Record set:
==============================
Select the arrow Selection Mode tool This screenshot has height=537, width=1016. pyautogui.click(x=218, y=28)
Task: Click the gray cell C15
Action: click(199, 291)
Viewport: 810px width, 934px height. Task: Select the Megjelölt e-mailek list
==============================
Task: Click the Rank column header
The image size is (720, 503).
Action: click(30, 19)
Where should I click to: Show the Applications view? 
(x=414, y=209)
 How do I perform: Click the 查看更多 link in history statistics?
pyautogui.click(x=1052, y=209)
==============================
Required action: Look back at the entries above and repeat, unchanged, every line from the line holding "Select the arrow" through the line holding "Viewport: 810px width, 934px".

Output for this task:
Select the arrow Selection Mode tool This screenshot has height=537, width=1016. pyautogui.click(x=218, y=28)
Task: Click the gray cell C15
Action: click(199, 291)
Viewport: 810px width, 934px height. Task: Select the Megjelölt e-mailek list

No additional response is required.